Grzegorz Jankowski pracę w Ringier Axel Springer Polska (wówczas Axel Springer Polska) rozpoczął w 2001 jako zastępca redaktora naczelnego „Newsweeka”. Od 2003 roku zaczął kierować “Faktem”, który zadebiutował w listopadzie na rynku jako polski odpowiednik “Bilda”, najpopularniejszego dziennika w Niemczech. Mimo, że w momencie wejścia tytułu na rynku od kilkunastu lat ukazywał się już “Super Express” to wcześniej nie było w Polsce tabloidu robionego ściśle według zagranicznych wzorców.

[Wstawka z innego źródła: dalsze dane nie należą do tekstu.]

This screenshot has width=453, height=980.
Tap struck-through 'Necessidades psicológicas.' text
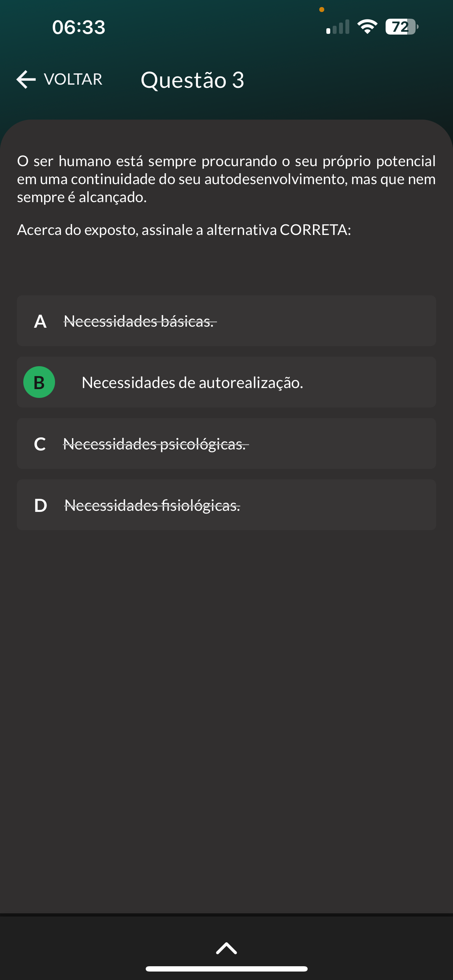pyautogui.click(x=155, y=444)
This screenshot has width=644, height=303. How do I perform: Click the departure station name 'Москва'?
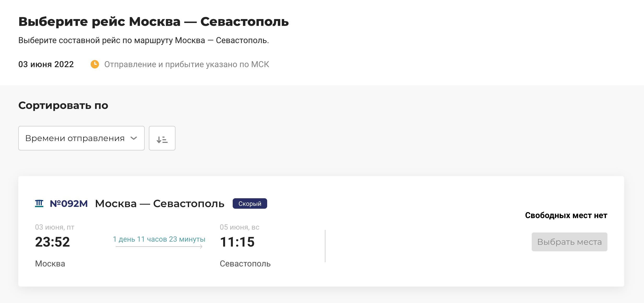(x=50, y=264)
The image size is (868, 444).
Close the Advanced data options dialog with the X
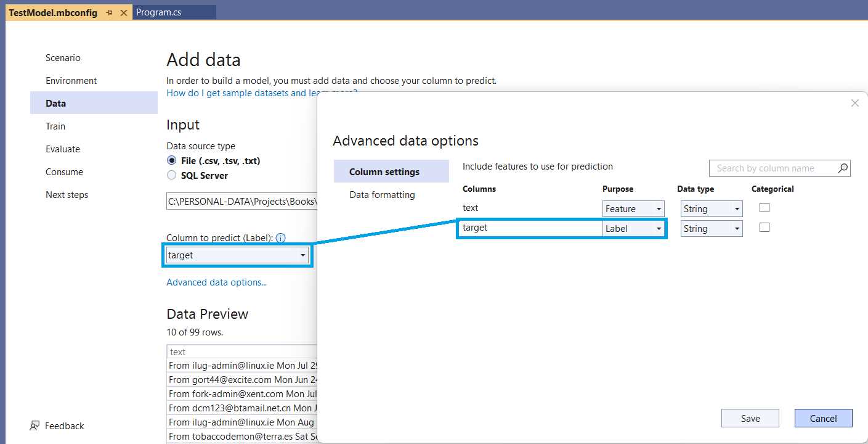point(854,102)
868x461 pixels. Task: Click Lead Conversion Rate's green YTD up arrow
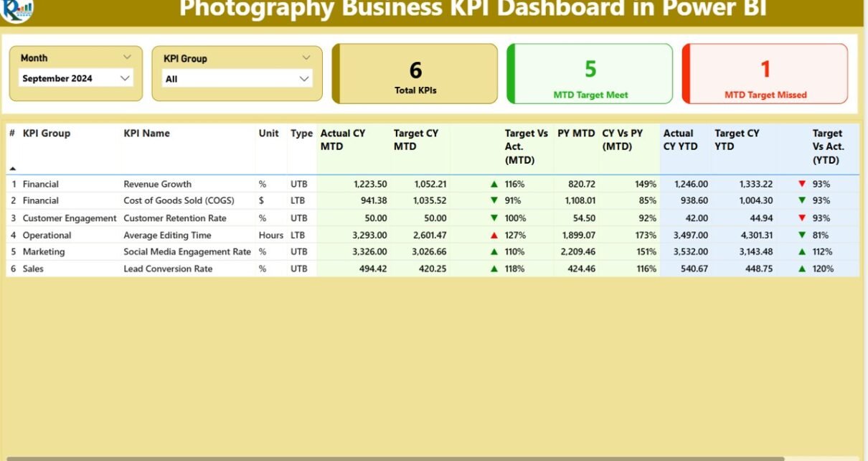point(802,269)
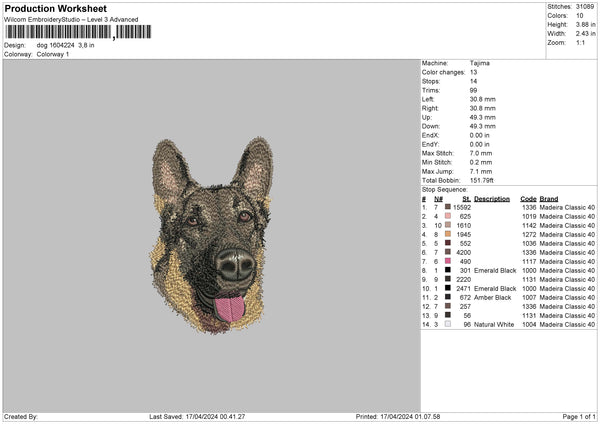This screenshot has width=600, height=424.
Task: Select the light pink swatch with 625 stitches
Action: coord(448,216)
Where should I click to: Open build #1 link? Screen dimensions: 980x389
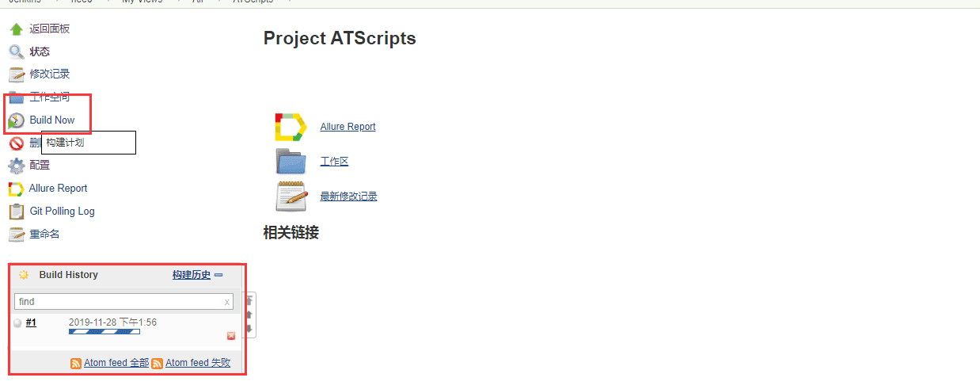(x=31, y=322)
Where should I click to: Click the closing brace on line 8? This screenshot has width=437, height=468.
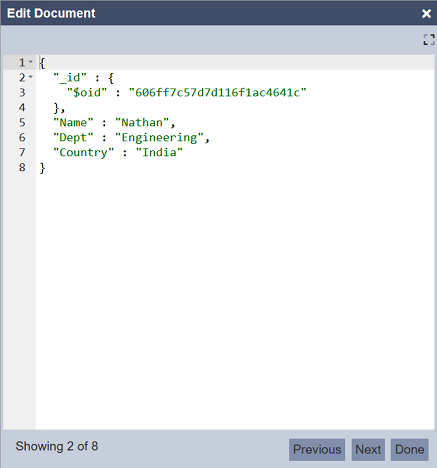pyautogui.click(x=42, y=168)
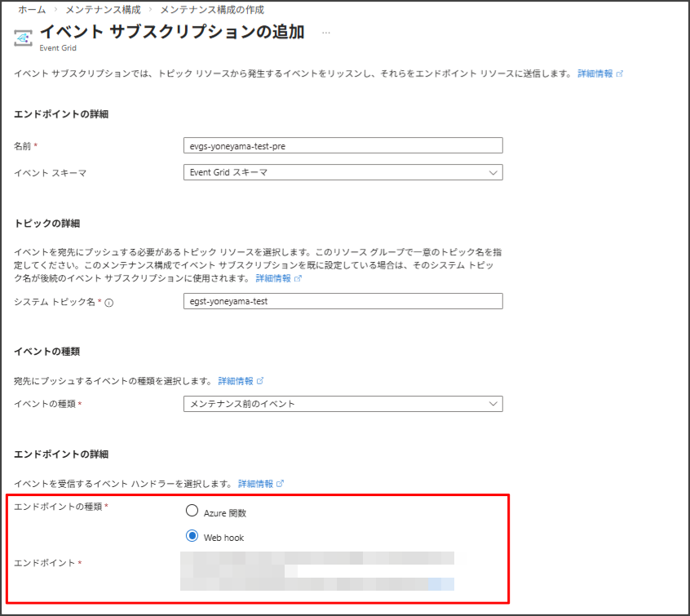
Task: Click the 名前 field containing evgs-yoneyama-test-pre
Action: click(x=343, y=145)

>>> „Fakt” radykalnie zmienił media

- To co (Grzegorz Jankowski przyp. red.) zrobił na rynku gazet tabloidowych jest bardzo dużym osiągnięciem. Niepodważalnie „Fakt” pod jego kierownictwem stał się lokomotywą całego wydawnictwa. Niezależnie od tego czy ktoś lubi tę gazetę czy nie, to nie daje się jej nie zauważyć czy lekceważyć - uważa Kobosko.

Kozłowska podkreśla, że Jankowski to człowiek o wielkiej sile i życiowym napędzie. - Jego elan vital zdecydowanie miało wpływ na to, że "Fakt", zwłaszcza w pierwszych latach, był dziennikiem potężnym, z którym liczyli się nie tylko politycy lokalni, ale też zagraniczni - wyjaśnia.

Gorzkich słów byłemu szefowi „Faktu” nie szczędzi natomiast Bogusław Chrabota, redaktor naczelny „Rzeczpospolitej”. Uważa on, że Jankowski za bardzo uwierzył w hasło „… prawo moralne we mnie”. - ”. - Przez wiele lat był absolutnie impregnowany na krytykę „Faktu”- mówi Chrabota.

Zdaniem Michała Karnowskiego, członka zarządu Fratrii (wydawca „W Sieci” i wPolityce.pl) ds. redakcyjnych, odejście Grzegorza Jankowskiego zamyka pewną epokę.

- "Fakt" od dłuższego czasu był gazetą rezygnującą z ambicji i rozwoju - można było zaobserwować całkowitą niemal likwidację publicystyki, coraz mniej poważne opisywanie polityki, skupienie się wyłącznie na krwi i goliźnie. Nie jest tajemnicą, że był to kierunek wytyczany raczej przez RASP niż przez samego naczelnego. Ale i te zmiany okazały się niewystarczające by utrzymać sprzedaż i by Grzegorz Jankowski mógł przetrwać - mówi nam Karnowski.

Nowym redaktorem naczelnym „Faktu” zostanie Robert Feluś, który z dziennikiem związany był od początku jego istnienia. Początkowo pełnił rolę szefa wydań lokalnych, a w 2007 roku został zastępcą redaktora naczelnego. Wiosną  ub.r. Jankowski zdecydował o jego rozstaniu z redakcją. Feluś pozostał jednak w RASP, obejmując funkcję menedżera operacyjnego odpowiedzialnego za pracę newsroomu sportowego (więcej na ten temat).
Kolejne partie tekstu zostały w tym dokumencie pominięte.